In the longer term a new generation of managers continue to drive the successful company in the same way they always have. The internal organisation does not evolve, nor does it innovate in multiple dimensions. Eventually components of the business fail, leading to the fall from grace of the well established company. Sometimes this might be due to disruption, but not always according to Guest.

Guest offers a model for businesses not just a theory

It should be said that these are not the only reasons why businesses fail. Guest continued to understand what actions companies should consider to avoids such failures. He identified that it was not disruption itself that caused them to fail but rather, what companies did or didn’t do.

There are many theories around the crisis of growth including Greiners evolution and revolution and Ichak Adizes corporate lifecycles. Guest as a practitioner has created a model that businesses can action rather than just be aware of.

Seven Engines make light work

Guest proposes that organisations should consider a seven engine model to ensure that transformation and change is retained in organisations. Each of these engines can be replicated several times in different functions, but each one has its purpose.  Guest also pointed out that the engines do not need to physically exist within the organisations itself, they could be outsourced.

Commissioning engine. Guest sees this like a quarterback. It finds new engines, devises strategies and triggers migration between the engines.

Functional engines

There are five functional engines. Each with a different purpose, where change projects will sit before being moved between them. They are sometimes pushed by the commissioning engine.

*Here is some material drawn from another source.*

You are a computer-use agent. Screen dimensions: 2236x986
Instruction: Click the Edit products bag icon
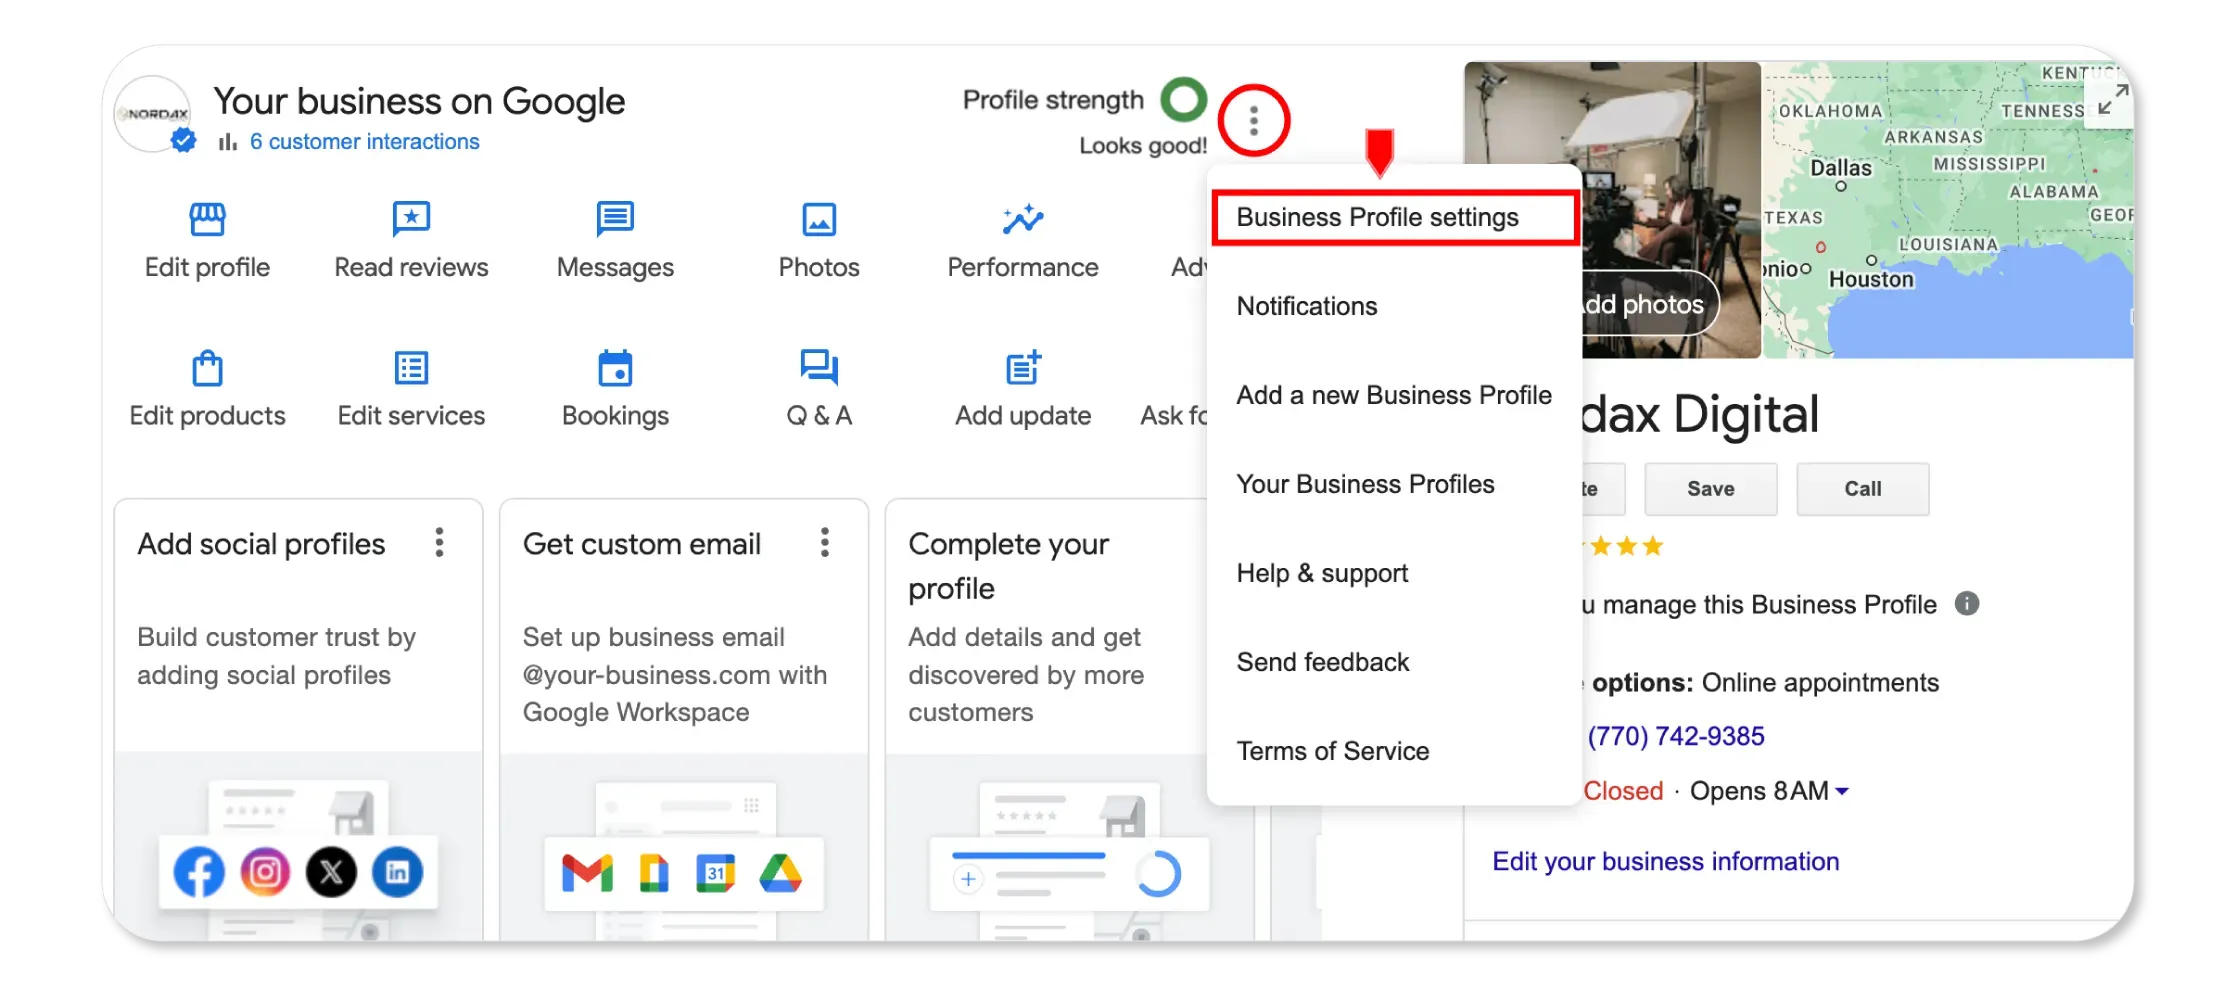point(207,368)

Invention engine: These are the people or teams who come up with new ideas. It is R&D in it purest sense. Not all of them will work, not all of them should exist.

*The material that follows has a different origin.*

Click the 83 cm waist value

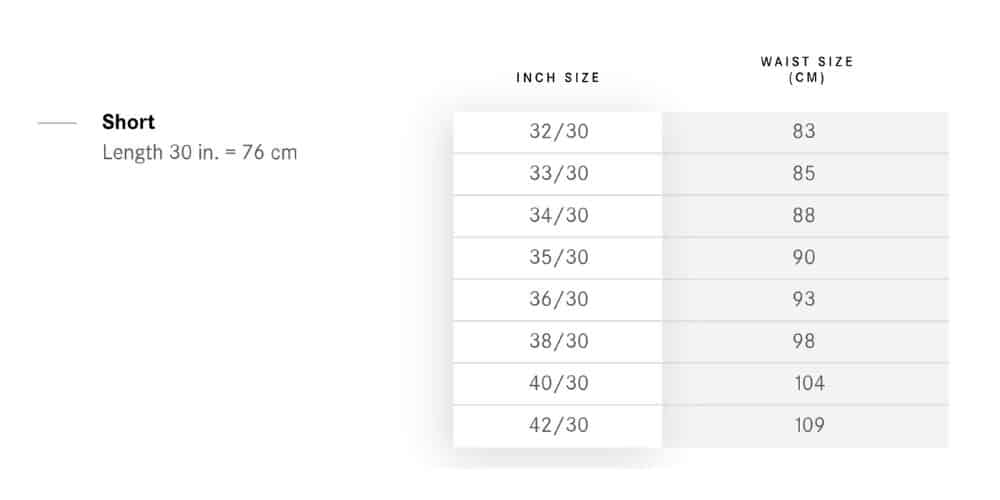click(804, 131)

Innovation engine: These take the inventions and identify whether they actually serve a purpose. Deliver the benefit to the customer or the organisation concerned.

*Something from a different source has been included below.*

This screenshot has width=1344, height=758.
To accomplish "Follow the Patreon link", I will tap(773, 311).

Commercialisation engine: Ideas might work, but they may not be commercially viable. This could be due to the cost to make or cost of sale. The team answers three fundamental questions according to Guest. Does the customer want it? Can it be done? Can it make money?

Scaling engine. Just because a product can be made and is profitable does not make it scalable. This is where many start-ups fail and is a challenge as they often need the infrastructure and resources to support that scaling.

Optimisation engine: In the early stages of a products life, profits are normally good. Over time these are eroded and the business that constantly re-evaluate how it makes, delivers, and finds new value creation for the product will find the products that last.

Final stage engine

Decommissioning engine: While Guest named this decommissioning it is also about renewal. It is about identifying new business ideas from old products. It is also about ending the life of products that are no longer producing. One company that does this effectively is Unilever. They constantly re-evaluate their brands and sell off those that are no longer core while they are still profitable.

Strengths and weakness of Unicorns and Dinosaurs

As Guest pointed out, start-ups have strengths in the invention engine and innovation engine. Those that fail often do because they cannot commercialise their offering or perhaps scale it. On the other hand dinosaurs can have issues with both invention and innovation, relying on tried and trusted products and methods.


The modern business needs a hybrid attitude, including elements of dinosaurs and unicorns. As a visual image Guest suggested a rhino. The key is that both dinosaurs and unicorns need to learn from each other. As Guest pointed out, dinosaurs were once unicorns, and unicorns want to become dinosaurs often despite their rhetoric. They should both aspire to be rhinos. Ultimately the successful organisation not only needs to be a hybrid, they need to continue to do so.

At some point in the future Guest intends to take the time to write a book explaining his theory in more detail.  It is already on our wish list.